Pilkada di Jawa Barat berpotensi terjadi politik uang yang memanfaatkan situasi ketatnya rivalitas dan  ketimpangan ekonomi yang ada. Kerawanan yang lain di Propinsi Jawa Barat adalah adanya basis massa dengan ideologi garis keras. Isu-isu SARA diperkirakan muncul untuk meraih basis masa dari kelompok garis keras. Propaganda dan agitasi melalui media massa diperkirakan kuat terjadi di Pilkada Jawa Barat.  Bentang geografis yang luas dan wilayah administratif yang cukup banyak akan disikapi dengan kampanye melalui model propaganda dan agitasi melalui sosial media.

Situasi di Jawa Tengah berbeda dengan Jawa Barat. Historikal politik di Jawa Tengah selama ini termasuk dalam kategori kondusif.  Koalisi partai politik dalam Pilkada Jawa Tengah 2018 terbelah menjadi dua kubu. Pertama adalah Gerindra, PAN, PKS, dan PKB yang mengusung Sudirman Said – Ida Fauziyah. Kedua adalah PDIP, Nasdem, PPP, Demokrat dan Golkar yang mengusung Ganjar Pranowo-Taj Yasin Maimoen Zubair.

Kekuatan basis massa di Jawa Tengah yang didominasi kaum Nahdliyin dimanfaatkan oleh koalisi partai pengusung. Masing-masing kubu koalisi mengusung tokoh dari kaum Nahdliyin sebagai bakal calon wakil gubernur. Pengaruh dari Kyai-Kyai Nahdliyin diperkirakan akan mewarnai Pilgub di Jawa Tengah.
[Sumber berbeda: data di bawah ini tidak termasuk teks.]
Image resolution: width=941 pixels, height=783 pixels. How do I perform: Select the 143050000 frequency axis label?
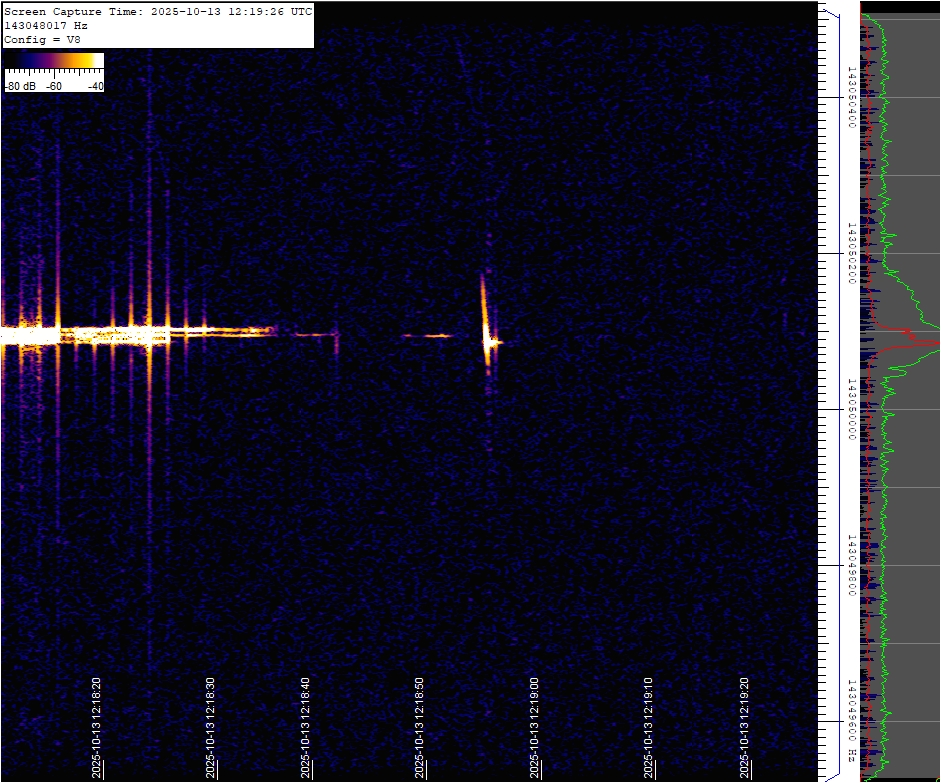851,409
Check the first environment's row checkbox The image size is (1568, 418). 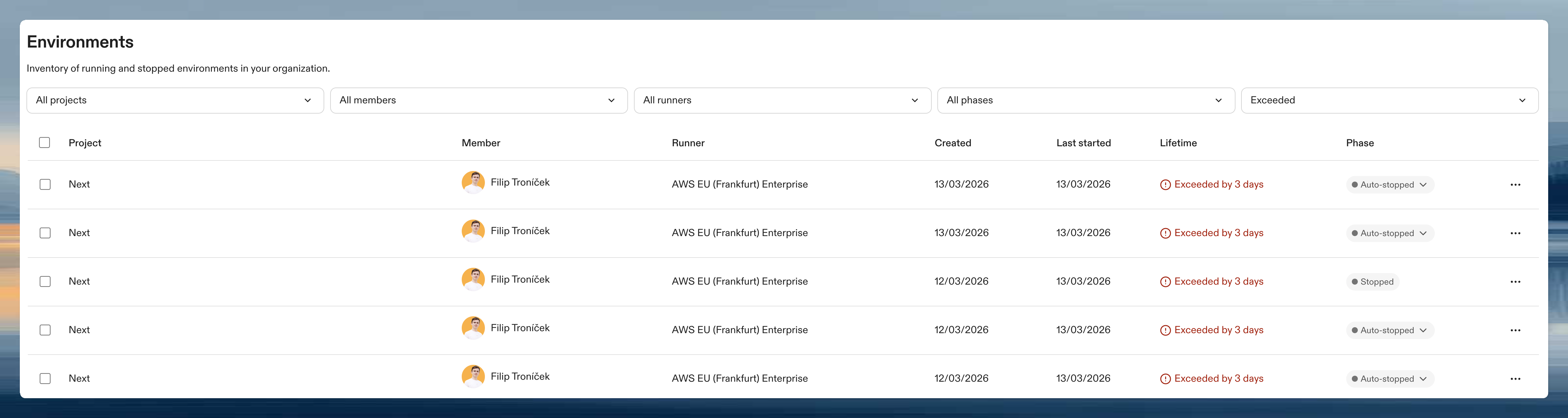point(45,184)
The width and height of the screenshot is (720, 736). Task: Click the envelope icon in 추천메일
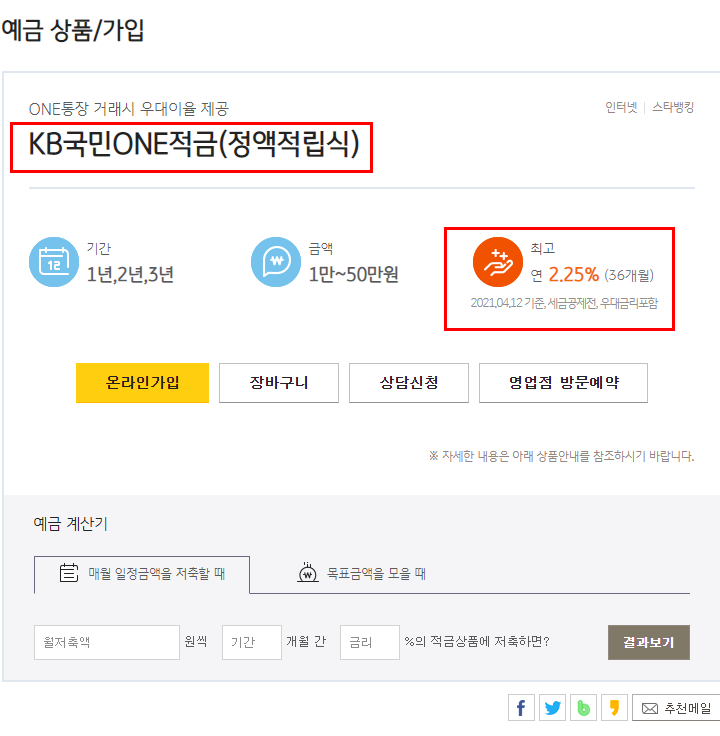(x=650, y=709)
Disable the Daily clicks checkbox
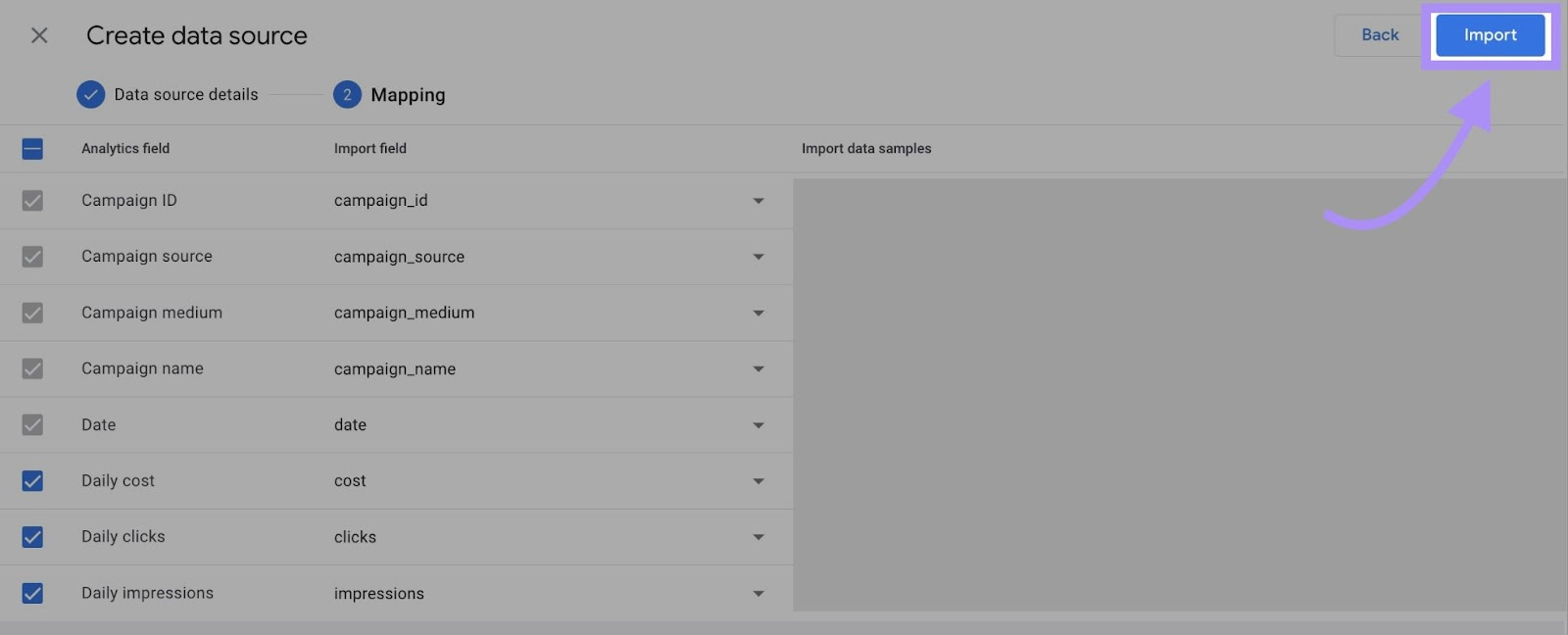The height and width of the screenshot is (635, 1568). (x=33, y=537)
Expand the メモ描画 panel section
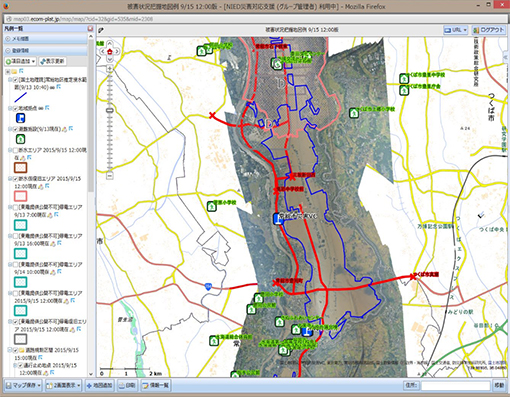The height and width of the screenshot is (397, 510). pos(45,39)
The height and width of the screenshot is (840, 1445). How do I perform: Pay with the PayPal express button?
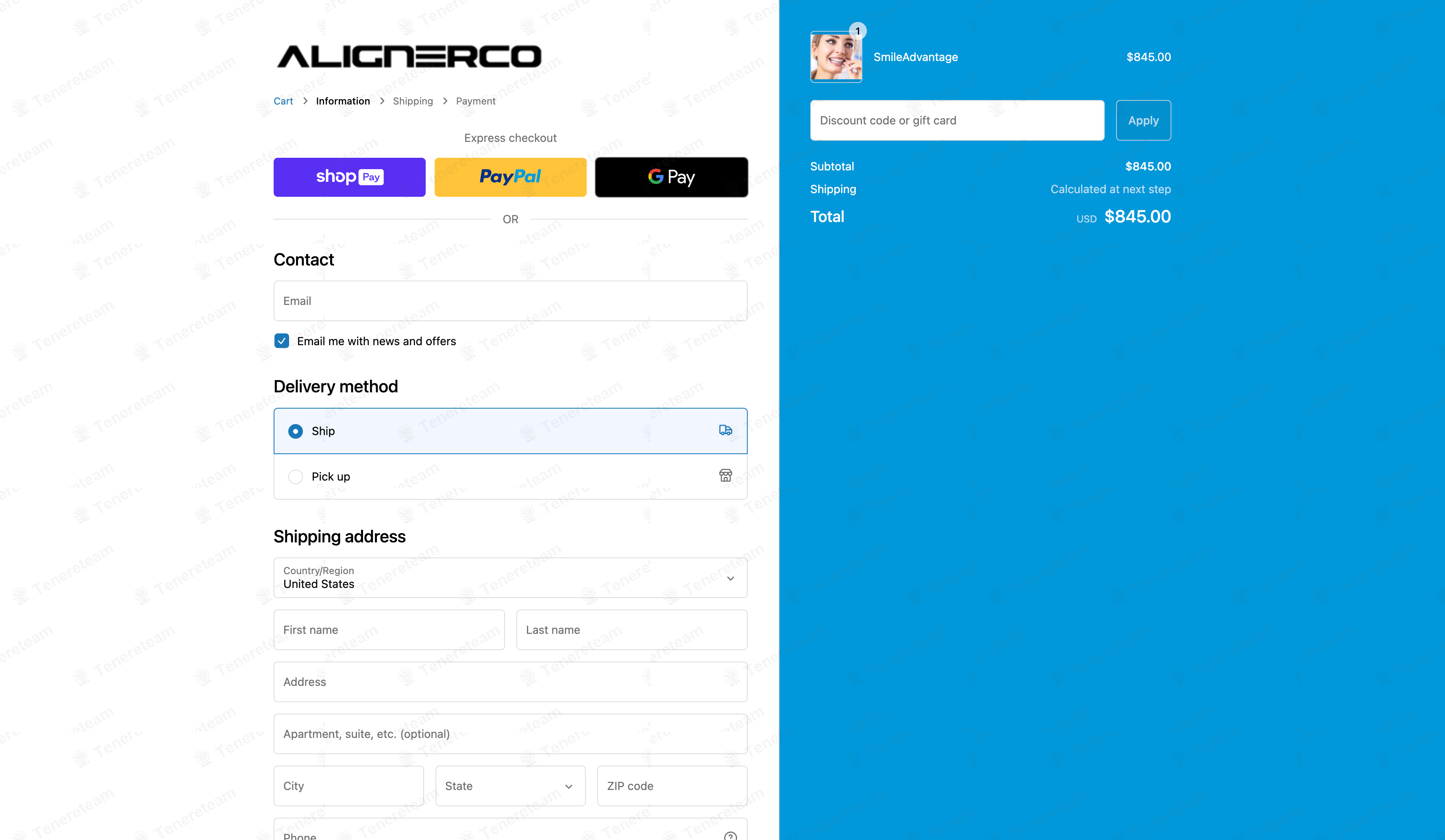(x=510, y=177)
Di Jawa Timur koalisi partai politiknya cukup mengejutkan mengingat ada satu koalisi yang terdiri dari partai yang menjadi rival kuat pada pilkada daerah lain dan kontestasi politik sebelumnya. Koalisi pertama adalah PDIP, PKB, PKS, Gerindra yang mengusung Saifullah Yusuf – Outi Guntur Soekarno. Koalisi Kedua adalah Demokrat, Golkar, Nasdem, PAN, PPP, Hanura, PKPI yang mengusung Khofifah Indar Parawansa – Emil Dardak.

Basis massa di Jawa Timur didominasi oleh kelompok wilayah utara dan tapal kuda serta kelompok nasionalis sekuler. Kelompok ideologi garis keras hampir tidak ditemukan secara masif di Jawa Timur. Basis masa Nahdliyin menjadi rebutan dari masing-masing koalisi partai pengusung. Dengan meleburnya PDIP, PKB, PKS, dan Gerindra menjadi satu koalisi, dan koalisi yang lain terdiri dari partai nasionalis Nasdem, Demokrat, Nasdem, Hanura PKPI dan partai basis Islam PAN dan PPP, maka pilkada di Jatim akan lebih cair dan rasionalis.

Dari karakteristik basis masa dan koalisi partai di atas, maka diprediksi Jawa Barat lebih berisiko daripada Jawa Tengah dan Jawa Timur. Pilkada di Propinsi Jawa Barat mempunyai beberapa ancaman yang harus dideteksi dan dicegah dini, yaitu ancaman politik uang dan penggunaan isu SARA.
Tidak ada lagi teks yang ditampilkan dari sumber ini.